Me encontraba de visita en los Estados Unidos de América, cuando -a través de un amigo- recibí la noticia de la sorpresiva renuncia de Joseph Ratzinger a la cátedra de San Pedro. Confieso que al principio, llegué a pensar que era una de esas bromas de muy mal gusto que andan circulando en las redes sociales, sin embargo, luego me di cuenta que se trataba de un hecho real. Después de la sorpresa, vino la serenidad necesaria para poder reflexionar sobre lo que había sucedido dentro de los muros del Vaticano.

Sin duda alguna, se trata de una renuncia libre, lúcida y valiente. Libre porque compete únicamente al arbitrio del Papa en turno, lúcida porque reconoce la fragilidad que trae consigo la vejez y valiente porque tuvo que romper con muchos prejuicios e inercias que se habían acumulado, olvidando que el Código de Derecho Canónico acepta y regula la eventual renuncia de un Papa (cf. Cánon 332). Quienes sostienen que Benedicto XVI está huyendo, se equivocan. De hecho, esperó a que la Iglesia se estabilizara para poder retirarse. Mientras esto sucedía, se dedicó a poner orden, dejando una institución más justa, transparente y conectada con la esencia de la fe. Supo retirarse a tiempo y eso es algo que no se puede minimizar o pasar por alto, pues sólo los valientes se atreven a dar dicho paso. Prefirió anteponer las necesidades de la Iglesia a su propia imagen e intereses personales.
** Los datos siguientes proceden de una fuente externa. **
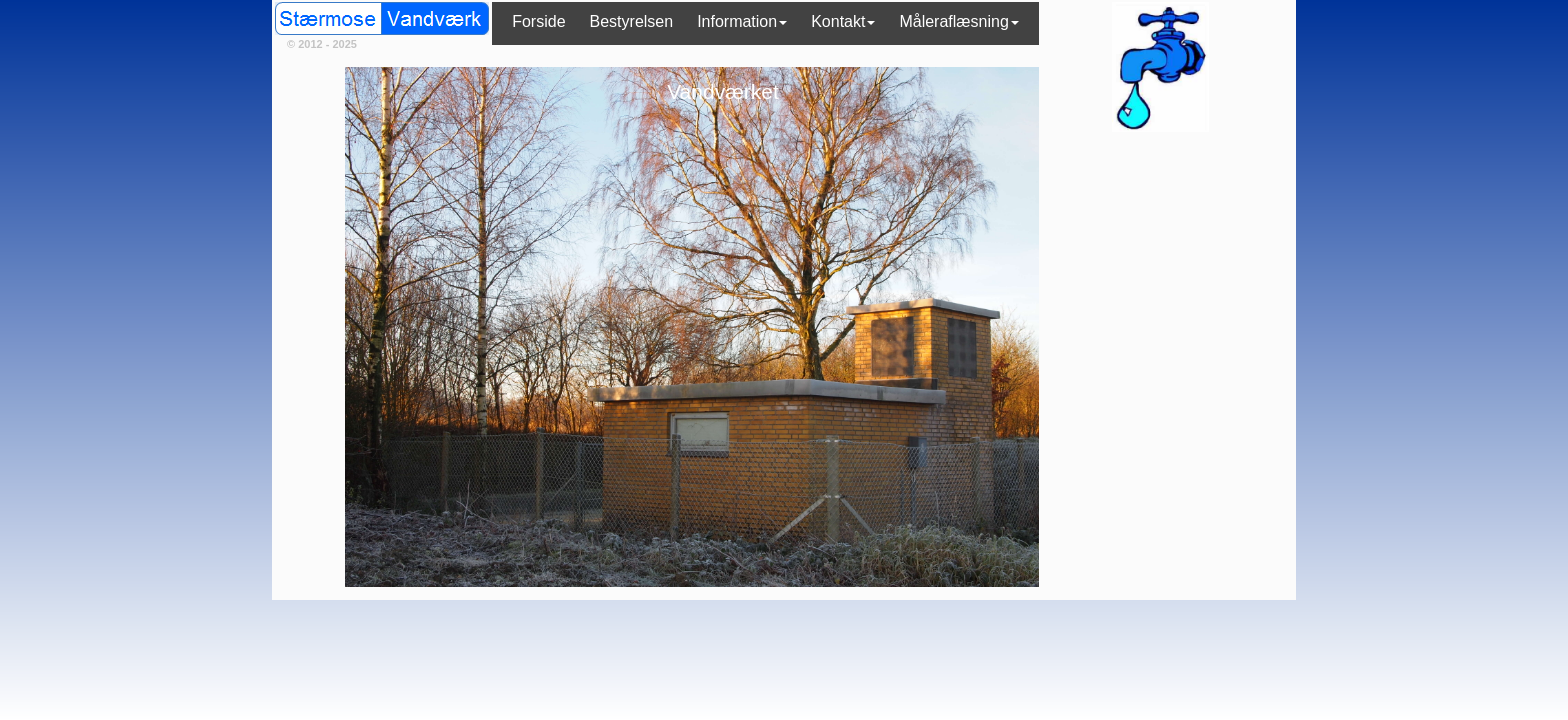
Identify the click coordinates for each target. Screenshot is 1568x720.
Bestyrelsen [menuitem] (632, 21)
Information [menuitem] (742, 21)
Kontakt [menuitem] (843, 21)
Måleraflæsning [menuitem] (958, 21)
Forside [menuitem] (538, 21)
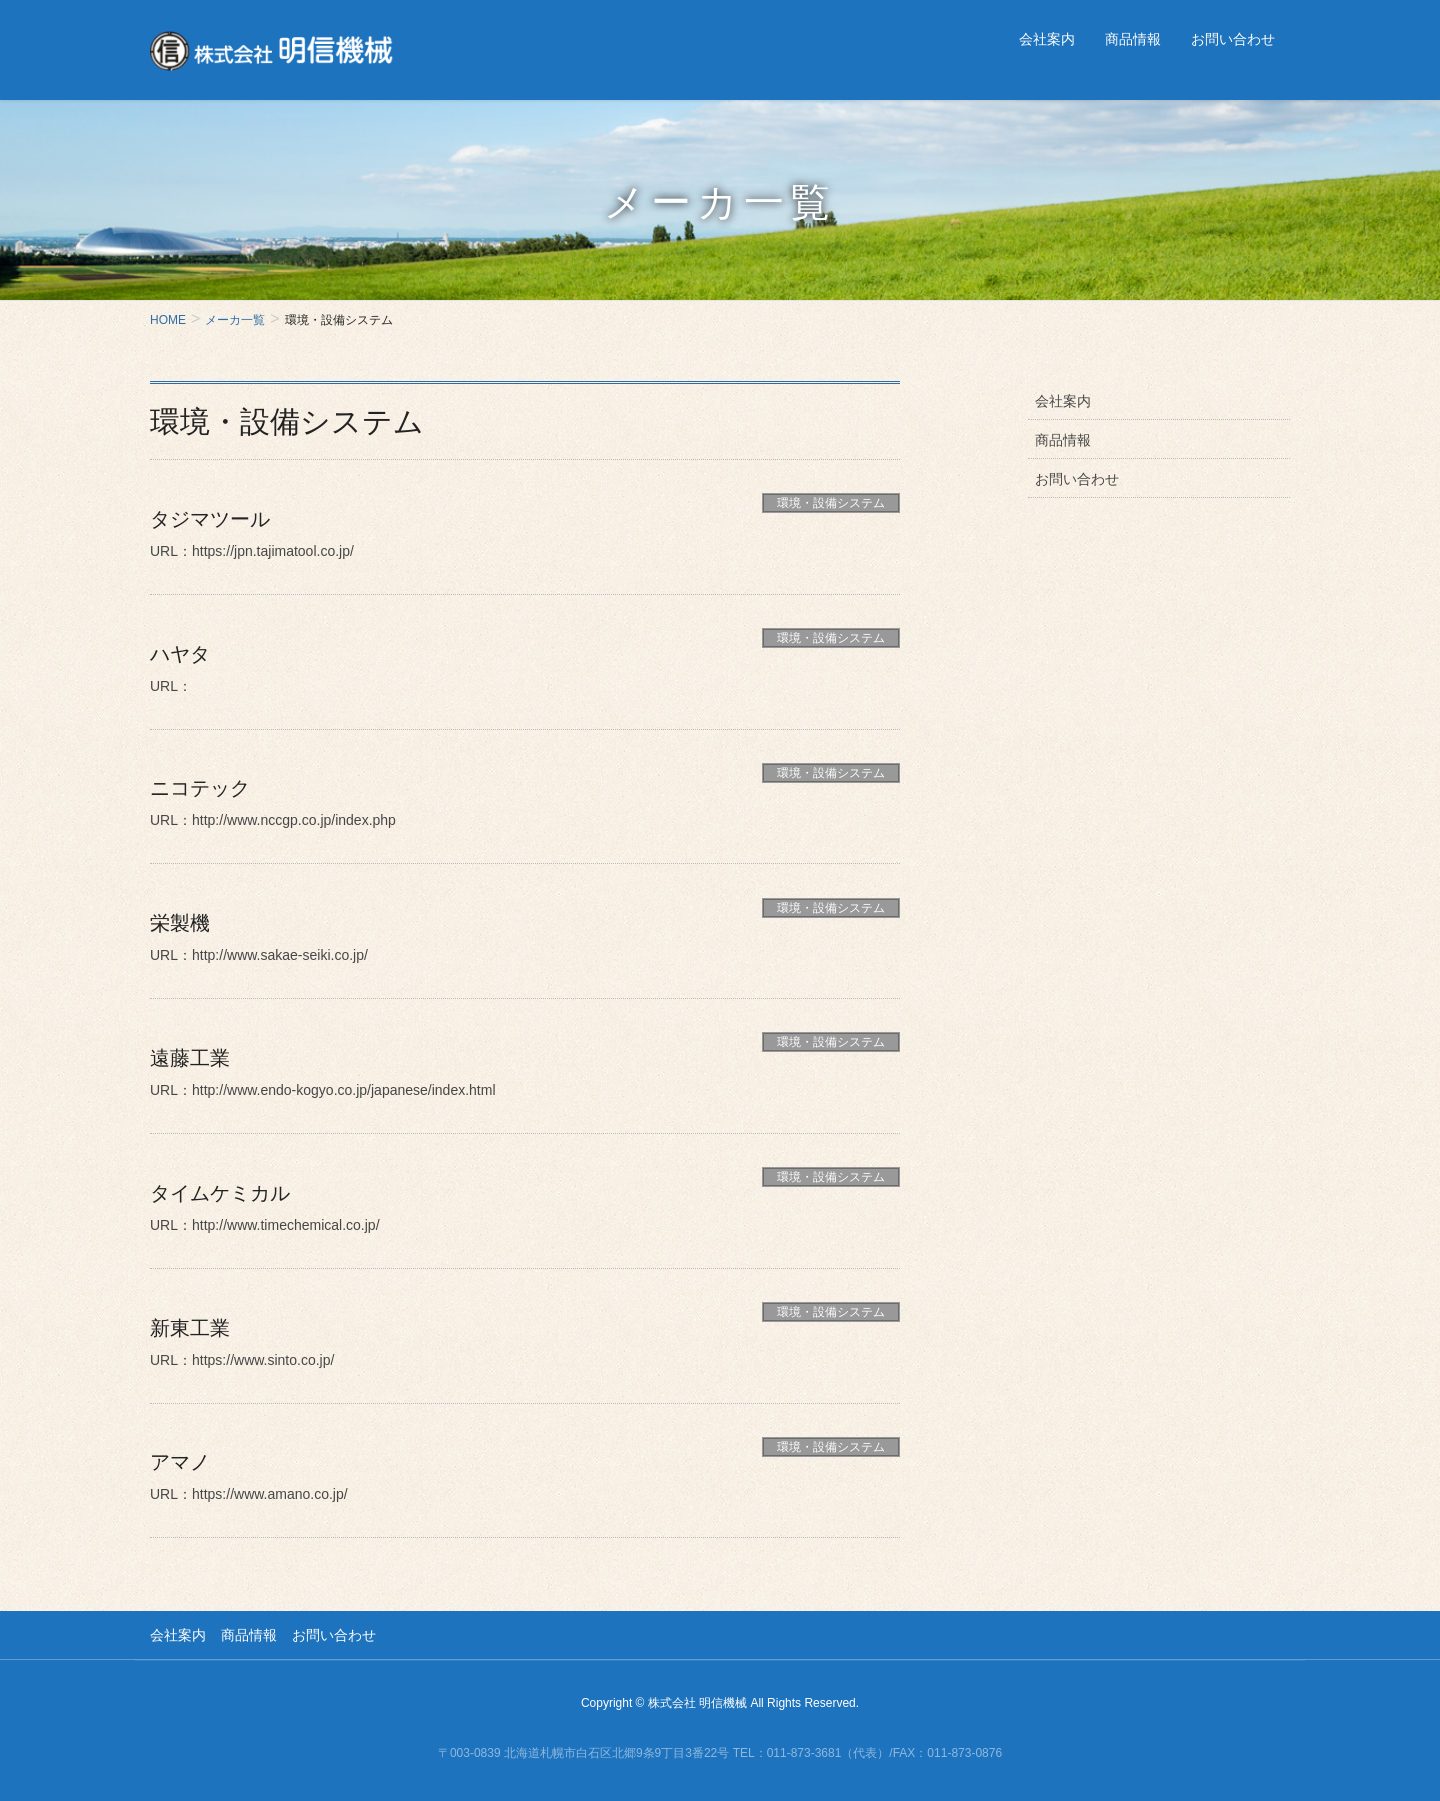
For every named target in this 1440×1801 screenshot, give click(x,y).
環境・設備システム (831, 503)
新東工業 (190, 1328)
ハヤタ (180, 654)
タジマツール (210, 519)
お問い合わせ (1077, 479)
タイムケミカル (220, 1193)
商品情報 (1063, 440)
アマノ (180, 1462)
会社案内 (1063, 401)
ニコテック (200, 788)
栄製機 (180, 923)
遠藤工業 (190, 1058)
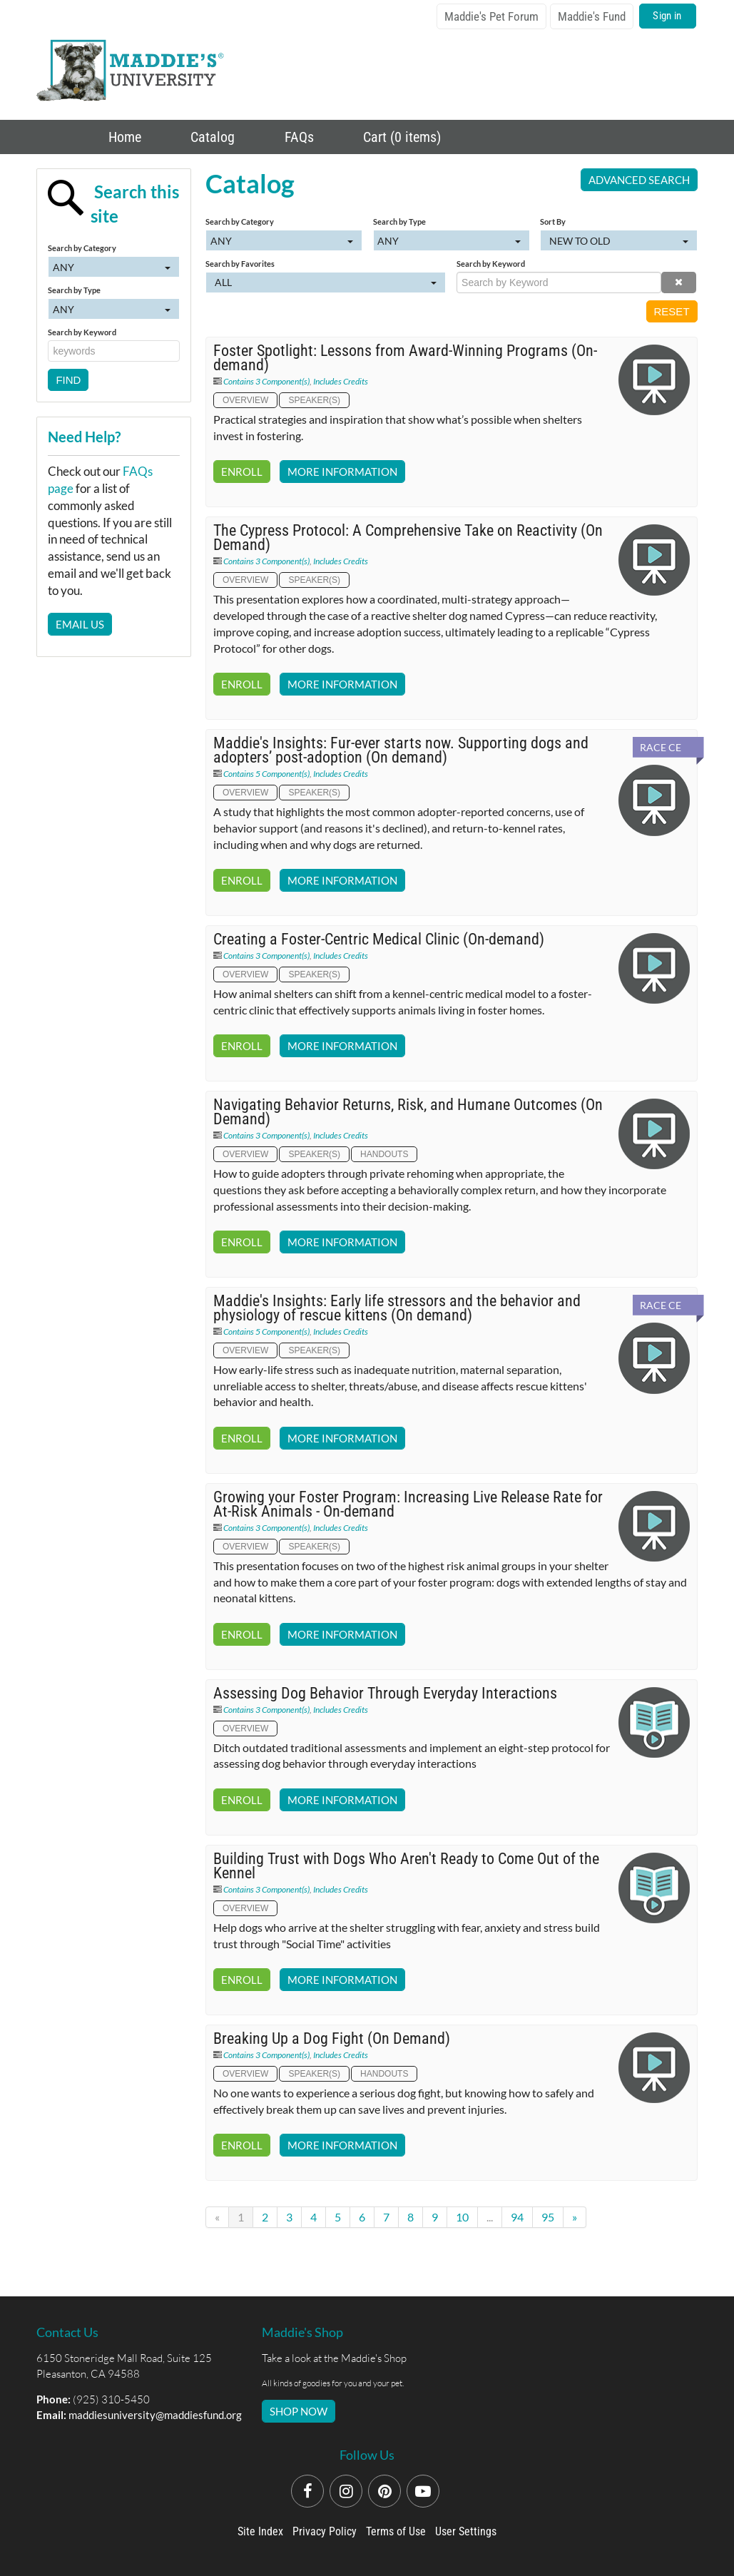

Termina un pontificado que afrontó los problemas de fondo. Desde los abusos sexuales cometidos por sacerdotes, hasta la fuga de documentos reservados. En todo momento, el Papa Benedicto XVI dio la cara y tomó las riendas del asunto, teniendo una opción preferencial por las víctimas de tales delitos, a las que escuchó y acompañó de manera personal. Ahora nos toca agradecérselo y, al mismo tiempo, orar continuamente por el Cónclave que está por llegar y que marcará una nueva etapa en la historia del cristianismo.